Yapay Zeka Yönetiminde Bütünsellik

İş bölümü kültürü üretimin o kadar doğal bir parçası ki, hemen her durumda hiç düşünmeden fonksiyona bağlı iş bölümü prensiplerine göre organize olmaya meylediyoruz. Veri bilimi ve yapay zeka takımlarında da bu görülüyor: Bir veri mühendisi veriyi hazırlar, bir araştırmacı modeli kurar, bir yapay zeka mühendisi modeli işler hale getirir, bir başkası modelin sonuçlarını değerlendirir, bütün bunlar bir proje ya da ürün yöneticisi tarafından koordine edilir. Örneğin aşağıdaki iş akışında her bir fonksiyonun ayrı bir uzman tarafından yürütülmesi gibi.

 

Eğer söz konusu olan tam olarak ne yapmanız gerektiğini bildiğiniz bir üretim süreciyse, bu yaklaşımın çok iyi çalışacağına süphe yok. Her bir fonksiyonda uzman kişilerden oluşan bir ekip, doğru koordine edildiğinde hızla ürünleri oluşturacak, projeleri tamamlayacaktır. Fakat veri bilimi ve yapay zeka projelerinin önemli bir kısmında ne yapacağınızı baştan bilmek neredeyse imkansızdır. Eğer neyin nasıl yapılması gerektiği tam olarak biliniyor olsaydı, sorununuzu çözen bir yapay zeka uygulamasını dış kaynaklardan almak pek çok durumda en verimli çözüm olurdu. Oysa -bazı istisnalar dışında- henüz yapay zeka uygulamalarını kutusundan çıkarıp, sunucuya yükleyip uygulamaya başlamak sözkonusu değil. Her bir uygulamanın özenle geliştirilmesi ve süreç içinde iyileştirilmesi gerekiyor.

Veri bilimi ve yapay zeka uygulamaları bir yürütme fonksiyonundan (executive function) ibaret değildir, özünde yeni iş becerileri öğrenme ve geliştirme amacı taşırlar, deneme yanılma ve süreç içerisinde öğrenme vazgeçilmezdir. Netflix’in paha biçmekte zorlandığı tavsiye motorunu işe başlarken tam olarak nasıl yapacağını bilmediğine emin olabilirsiniz. Oysa fonksiyonel iş bölümü prensiplerine göre organize edilmiş bir ekip için deney yapmak oldukça verimsizdir.

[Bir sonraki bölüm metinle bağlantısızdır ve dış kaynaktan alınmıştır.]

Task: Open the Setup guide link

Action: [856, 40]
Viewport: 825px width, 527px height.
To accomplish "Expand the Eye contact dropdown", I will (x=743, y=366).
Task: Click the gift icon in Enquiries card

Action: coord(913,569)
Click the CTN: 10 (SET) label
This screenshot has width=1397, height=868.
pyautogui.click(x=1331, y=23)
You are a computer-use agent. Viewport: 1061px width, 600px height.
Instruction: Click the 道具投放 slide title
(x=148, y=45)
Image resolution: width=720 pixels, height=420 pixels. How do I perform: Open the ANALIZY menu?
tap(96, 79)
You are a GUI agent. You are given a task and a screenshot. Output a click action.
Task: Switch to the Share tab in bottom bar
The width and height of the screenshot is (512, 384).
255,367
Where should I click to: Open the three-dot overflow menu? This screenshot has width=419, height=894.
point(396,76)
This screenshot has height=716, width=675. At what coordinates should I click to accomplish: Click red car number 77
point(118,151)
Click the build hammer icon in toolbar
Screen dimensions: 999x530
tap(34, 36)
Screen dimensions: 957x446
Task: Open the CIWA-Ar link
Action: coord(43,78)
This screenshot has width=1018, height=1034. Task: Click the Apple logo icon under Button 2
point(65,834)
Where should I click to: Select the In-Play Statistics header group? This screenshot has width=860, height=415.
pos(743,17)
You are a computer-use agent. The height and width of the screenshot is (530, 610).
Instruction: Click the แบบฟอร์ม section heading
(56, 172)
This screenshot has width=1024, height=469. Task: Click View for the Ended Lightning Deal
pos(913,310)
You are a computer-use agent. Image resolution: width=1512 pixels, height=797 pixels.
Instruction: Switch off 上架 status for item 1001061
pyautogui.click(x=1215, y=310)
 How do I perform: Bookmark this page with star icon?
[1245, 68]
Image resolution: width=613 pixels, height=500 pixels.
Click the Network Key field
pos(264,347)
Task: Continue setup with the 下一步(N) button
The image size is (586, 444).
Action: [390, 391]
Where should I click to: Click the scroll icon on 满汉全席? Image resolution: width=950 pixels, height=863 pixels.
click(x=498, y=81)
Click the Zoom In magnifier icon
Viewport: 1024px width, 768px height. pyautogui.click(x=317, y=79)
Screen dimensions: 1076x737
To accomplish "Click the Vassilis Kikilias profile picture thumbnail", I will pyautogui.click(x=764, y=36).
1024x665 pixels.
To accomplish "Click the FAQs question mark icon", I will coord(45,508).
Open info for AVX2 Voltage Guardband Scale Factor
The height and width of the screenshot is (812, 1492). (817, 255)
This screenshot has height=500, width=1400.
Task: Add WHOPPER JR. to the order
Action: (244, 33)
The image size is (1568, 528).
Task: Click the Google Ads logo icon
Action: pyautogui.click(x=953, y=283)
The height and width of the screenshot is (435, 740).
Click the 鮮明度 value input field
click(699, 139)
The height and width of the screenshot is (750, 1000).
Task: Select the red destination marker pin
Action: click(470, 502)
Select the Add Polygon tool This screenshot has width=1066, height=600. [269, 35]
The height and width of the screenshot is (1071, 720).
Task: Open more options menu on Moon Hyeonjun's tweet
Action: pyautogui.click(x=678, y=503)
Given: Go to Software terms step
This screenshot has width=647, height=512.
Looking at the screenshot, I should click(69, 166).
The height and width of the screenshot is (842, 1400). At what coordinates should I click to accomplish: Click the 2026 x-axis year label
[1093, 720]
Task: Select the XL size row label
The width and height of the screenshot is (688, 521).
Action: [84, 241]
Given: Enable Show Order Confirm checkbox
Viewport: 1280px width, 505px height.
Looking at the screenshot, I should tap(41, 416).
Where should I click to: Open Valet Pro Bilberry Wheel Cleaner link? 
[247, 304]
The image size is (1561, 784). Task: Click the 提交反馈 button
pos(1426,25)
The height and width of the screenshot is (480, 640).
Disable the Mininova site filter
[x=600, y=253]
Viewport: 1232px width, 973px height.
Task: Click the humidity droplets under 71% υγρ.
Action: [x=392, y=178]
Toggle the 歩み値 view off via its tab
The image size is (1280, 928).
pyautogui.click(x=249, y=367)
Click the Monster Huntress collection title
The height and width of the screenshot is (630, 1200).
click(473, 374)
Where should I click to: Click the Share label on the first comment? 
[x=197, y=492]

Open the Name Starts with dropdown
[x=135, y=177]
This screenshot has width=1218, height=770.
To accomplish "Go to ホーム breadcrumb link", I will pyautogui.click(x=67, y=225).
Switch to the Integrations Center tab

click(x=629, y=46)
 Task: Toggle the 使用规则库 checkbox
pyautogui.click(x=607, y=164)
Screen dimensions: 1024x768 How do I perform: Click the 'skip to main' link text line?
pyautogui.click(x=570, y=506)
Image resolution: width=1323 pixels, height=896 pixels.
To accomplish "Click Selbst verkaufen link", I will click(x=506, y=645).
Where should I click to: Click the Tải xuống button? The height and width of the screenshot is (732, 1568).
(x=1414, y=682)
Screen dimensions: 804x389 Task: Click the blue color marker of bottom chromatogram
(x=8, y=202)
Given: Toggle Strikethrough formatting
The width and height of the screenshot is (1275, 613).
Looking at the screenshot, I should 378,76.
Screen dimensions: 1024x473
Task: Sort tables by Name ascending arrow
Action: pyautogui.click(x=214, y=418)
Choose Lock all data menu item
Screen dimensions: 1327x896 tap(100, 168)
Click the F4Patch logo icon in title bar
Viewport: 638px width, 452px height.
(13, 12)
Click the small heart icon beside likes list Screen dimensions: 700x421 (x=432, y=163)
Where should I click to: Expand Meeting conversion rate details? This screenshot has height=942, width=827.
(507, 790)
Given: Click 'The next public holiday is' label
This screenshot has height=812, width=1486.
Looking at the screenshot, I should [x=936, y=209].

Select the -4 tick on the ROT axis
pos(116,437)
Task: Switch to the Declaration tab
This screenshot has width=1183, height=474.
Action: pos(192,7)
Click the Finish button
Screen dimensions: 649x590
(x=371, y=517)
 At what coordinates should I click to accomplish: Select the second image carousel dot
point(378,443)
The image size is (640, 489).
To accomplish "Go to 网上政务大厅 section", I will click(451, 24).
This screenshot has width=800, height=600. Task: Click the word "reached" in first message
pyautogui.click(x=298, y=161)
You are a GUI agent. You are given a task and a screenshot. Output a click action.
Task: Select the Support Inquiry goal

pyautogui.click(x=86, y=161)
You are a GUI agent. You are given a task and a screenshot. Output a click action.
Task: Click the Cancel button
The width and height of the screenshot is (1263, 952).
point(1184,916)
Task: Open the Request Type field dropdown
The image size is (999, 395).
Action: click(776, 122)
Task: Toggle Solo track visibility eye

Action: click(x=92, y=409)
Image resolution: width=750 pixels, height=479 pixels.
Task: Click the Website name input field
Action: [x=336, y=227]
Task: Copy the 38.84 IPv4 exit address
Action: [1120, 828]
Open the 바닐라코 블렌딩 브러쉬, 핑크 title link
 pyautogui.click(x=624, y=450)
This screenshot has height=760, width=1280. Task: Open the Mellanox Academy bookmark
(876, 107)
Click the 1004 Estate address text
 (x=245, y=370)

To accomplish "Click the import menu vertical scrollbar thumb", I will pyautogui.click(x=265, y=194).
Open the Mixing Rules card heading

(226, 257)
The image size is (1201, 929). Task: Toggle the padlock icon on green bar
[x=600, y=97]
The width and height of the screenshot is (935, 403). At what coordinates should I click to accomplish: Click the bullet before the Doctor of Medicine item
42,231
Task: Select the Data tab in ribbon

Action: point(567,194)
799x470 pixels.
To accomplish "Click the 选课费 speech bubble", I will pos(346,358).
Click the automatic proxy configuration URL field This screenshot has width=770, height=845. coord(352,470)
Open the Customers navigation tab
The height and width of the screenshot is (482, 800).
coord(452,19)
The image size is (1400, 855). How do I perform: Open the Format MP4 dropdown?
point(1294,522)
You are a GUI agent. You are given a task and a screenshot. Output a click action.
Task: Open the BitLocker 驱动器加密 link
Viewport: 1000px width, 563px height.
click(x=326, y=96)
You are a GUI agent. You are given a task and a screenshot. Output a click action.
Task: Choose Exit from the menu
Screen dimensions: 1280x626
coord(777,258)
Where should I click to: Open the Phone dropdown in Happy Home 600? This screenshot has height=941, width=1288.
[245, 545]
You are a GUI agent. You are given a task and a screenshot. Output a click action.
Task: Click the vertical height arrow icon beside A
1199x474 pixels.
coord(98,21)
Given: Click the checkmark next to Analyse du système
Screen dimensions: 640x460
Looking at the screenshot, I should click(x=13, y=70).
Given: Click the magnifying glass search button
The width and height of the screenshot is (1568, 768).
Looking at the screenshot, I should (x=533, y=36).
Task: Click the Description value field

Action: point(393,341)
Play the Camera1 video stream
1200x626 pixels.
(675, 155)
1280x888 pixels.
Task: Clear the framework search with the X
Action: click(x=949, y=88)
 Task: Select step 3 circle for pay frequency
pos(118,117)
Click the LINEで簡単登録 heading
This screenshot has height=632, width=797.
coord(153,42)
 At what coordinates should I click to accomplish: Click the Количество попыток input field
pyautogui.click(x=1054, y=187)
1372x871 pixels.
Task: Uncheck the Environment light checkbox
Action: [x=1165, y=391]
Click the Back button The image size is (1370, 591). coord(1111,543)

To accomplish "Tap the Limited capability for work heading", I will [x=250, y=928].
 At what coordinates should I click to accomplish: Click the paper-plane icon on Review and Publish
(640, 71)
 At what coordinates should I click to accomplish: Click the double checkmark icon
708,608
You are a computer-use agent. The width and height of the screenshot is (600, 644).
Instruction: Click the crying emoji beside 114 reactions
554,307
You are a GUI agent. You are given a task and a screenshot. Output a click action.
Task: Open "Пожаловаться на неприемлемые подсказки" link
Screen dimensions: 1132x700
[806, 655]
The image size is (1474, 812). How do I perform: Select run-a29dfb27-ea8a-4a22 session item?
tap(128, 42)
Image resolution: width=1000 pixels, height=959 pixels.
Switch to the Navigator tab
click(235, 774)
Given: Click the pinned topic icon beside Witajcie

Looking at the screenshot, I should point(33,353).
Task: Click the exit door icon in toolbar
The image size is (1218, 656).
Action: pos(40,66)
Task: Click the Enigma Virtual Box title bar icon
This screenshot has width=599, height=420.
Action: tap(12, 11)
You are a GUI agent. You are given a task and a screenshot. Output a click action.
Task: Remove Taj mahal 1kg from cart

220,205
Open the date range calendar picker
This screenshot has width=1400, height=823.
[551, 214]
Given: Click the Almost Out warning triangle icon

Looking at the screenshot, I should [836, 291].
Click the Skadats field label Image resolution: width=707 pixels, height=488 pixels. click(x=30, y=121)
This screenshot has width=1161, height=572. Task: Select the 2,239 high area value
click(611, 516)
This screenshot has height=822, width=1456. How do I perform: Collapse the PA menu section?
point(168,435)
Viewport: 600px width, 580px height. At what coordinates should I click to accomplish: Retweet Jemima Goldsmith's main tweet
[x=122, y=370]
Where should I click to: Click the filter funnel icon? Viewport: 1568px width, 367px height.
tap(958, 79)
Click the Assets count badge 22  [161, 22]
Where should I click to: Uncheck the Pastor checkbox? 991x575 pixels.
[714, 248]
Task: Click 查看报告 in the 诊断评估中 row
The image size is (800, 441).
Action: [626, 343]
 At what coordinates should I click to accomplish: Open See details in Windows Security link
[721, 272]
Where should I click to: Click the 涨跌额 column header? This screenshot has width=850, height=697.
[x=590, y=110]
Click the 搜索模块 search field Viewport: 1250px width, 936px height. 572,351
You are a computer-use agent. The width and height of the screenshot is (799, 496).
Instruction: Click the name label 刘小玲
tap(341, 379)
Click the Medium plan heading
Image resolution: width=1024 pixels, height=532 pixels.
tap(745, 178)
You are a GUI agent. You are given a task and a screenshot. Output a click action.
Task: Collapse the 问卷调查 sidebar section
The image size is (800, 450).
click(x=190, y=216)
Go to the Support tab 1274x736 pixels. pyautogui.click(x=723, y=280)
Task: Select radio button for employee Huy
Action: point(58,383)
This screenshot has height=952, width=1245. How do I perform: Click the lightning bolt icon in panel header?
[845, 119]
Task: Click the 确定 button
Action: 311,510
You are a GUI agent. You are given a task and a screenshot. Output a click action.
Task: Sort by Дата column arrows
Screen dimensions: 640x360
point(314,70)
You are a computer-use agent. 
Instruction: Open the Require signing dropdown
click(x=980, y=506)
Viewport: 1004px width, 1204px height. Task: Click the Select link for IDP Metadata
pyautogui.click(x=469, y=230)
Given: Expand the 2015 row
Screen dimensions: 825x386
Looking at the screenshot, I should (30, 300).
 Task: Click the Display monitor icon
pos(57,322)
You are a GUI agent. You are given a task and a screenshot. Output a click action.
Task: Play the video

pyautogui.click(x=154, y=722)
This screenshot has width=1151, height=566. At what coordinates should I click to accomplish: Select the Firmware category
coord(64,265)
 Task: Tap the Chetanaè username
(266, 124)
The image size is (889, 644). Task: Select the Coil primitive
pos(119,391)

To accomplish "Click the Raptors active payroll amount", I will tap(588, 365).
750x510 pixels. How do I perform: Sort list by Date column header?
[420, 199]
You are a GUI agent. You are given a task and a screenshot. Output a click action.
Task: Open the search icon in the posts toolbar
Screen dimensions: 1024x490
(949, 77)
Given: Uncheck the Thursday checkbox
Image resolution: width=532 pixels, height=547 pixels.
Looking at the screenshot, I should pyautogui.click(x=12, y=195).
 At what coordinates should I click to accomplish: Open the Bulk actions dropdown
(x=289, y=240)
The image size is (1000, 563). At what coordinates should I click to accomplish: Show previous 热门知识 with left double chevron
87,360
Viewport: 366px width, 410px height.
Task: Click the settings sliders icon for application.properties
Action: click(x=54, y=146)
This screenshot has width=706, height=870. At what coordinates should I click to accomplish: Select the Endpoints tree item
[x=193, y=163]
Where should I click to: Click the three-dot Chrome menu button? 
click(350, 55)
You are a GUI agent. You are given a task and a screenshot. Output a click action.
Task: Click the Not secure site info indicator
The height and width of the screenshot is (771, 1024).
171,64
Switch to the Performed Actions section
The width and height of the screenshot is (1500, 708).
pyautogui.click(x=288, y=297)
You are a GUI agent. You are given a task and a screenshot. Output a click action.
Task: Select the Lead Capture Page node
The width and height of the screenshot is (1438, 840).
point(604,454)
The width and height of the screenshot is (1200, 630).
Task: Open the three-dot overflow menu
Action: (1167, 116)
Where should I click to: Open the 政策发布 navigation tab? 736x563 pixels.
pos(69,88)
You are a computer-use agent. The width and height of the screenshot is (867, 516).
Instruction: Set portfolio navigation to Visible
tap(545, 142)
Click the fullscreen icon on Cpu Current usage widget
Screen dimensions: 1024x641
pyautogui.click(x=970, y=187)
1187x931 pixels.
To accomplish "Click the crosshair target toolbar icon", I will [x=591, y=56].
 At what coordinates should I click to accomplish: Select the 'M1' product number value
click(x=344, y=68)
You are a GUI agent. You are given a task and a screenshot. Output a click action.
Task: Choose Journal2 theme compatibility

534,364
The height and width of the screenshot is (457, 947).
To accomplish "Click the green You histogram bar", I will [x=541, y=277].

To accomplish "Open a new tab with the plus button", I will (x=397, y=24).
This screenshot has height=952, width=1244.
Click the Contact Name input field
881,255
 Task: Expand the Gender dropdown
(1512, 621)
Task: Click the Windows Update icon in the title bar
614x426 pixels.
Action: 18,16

Ekipteki her bir uzmanın yapılacak deneyi en azından temel bir seviyede anlaması gerekir, ekip büyüdükçe koordinasyon zamanı/masrafları karesel olarak artar (n kişilik bir ekipte yaklaşık n² ilişki vardır), her bir uzman sadece kendi alanını gördüğü için çözümler genel bağlamdan uzaklaşır.

Bu şekilde organize olmuş çıkmaz sokaklarda aylar kaybeden bir ekiptense ürün/projenin tamamından sorumlu bir veri bilimci hızlı deneylerle günler içerisinde doğru yaklaşımı geliştirebilir. Elbette bu kişi her bir fonksiyonu en iyi ve hızlı şekilde yerine getiremez fakat yapay zeka projelerinin başarısı herhangi bir fonksiyonun mükemmel gerçekleştirilmesinden gelmez, yepyeni bir iş becerisi geliştirdiğimizde başarılı oluruz.

Elbette bütünsellik yaklaşım da her iş süreci için uygun değildir. Öncelikle, Deneme-yanılma metodunun uygulanabilir olması için öncelikle yanılma maliyetlerinin düşük olması gerekir. Ayrıca sistem erişilebilirliği kısıtlarının büyük önem taşıdığı durumlarda iş bölümü yöntemi tercih edilir. En son olarak da bütünselci bir yaklaşım için gerekli donanıma sahip insan kaynağını bulmanın zorluğunu not edebiliriz.